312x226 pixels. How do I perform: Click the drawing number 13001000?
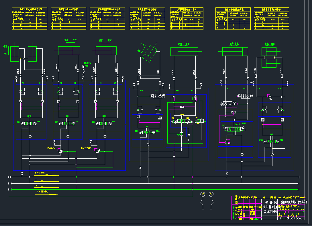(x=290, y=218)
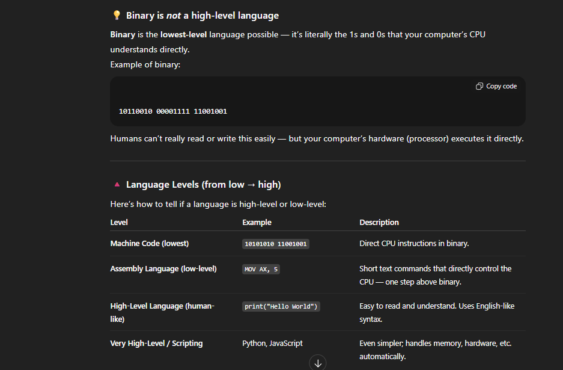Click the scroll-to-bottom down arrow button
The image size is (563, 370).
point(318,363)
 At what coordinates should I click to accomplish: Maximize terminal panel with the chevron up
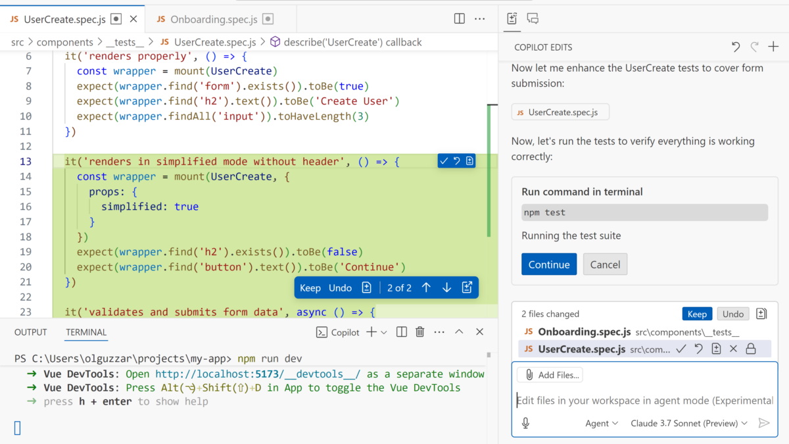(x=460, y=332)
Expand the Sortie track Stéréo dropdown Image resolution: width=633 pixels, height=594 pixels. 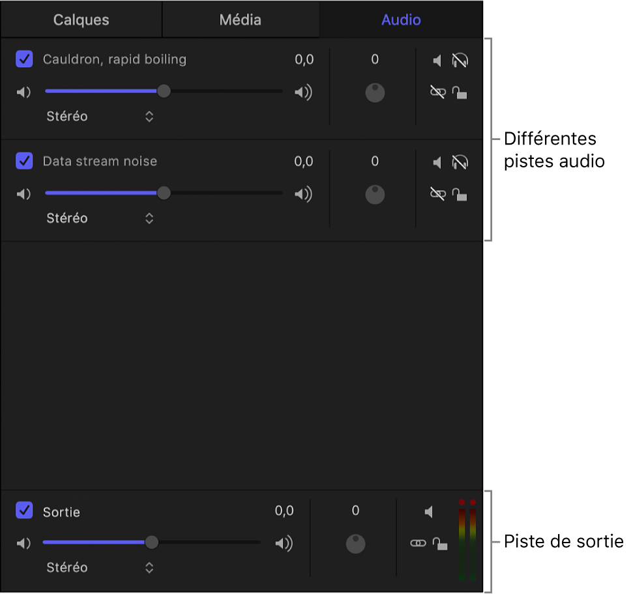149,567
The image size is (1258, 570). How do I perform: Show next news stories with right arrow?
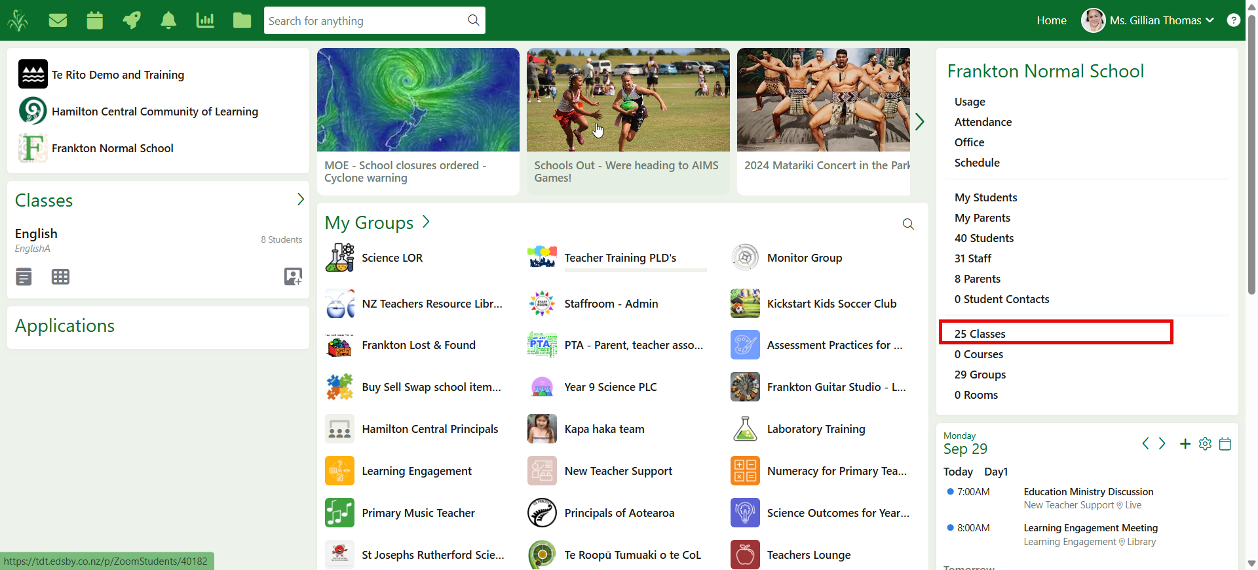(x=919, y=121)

-*-

Nothing but the lines from the one holding "The image size is (1258, 570)." through the last line of the entries should be written out, exactly and inclusively, minus the pictures.

**RESPONSE:**
The image size is (1258, 570). How do I perform: Show next news stories with right arrow?
(x=919, y=121)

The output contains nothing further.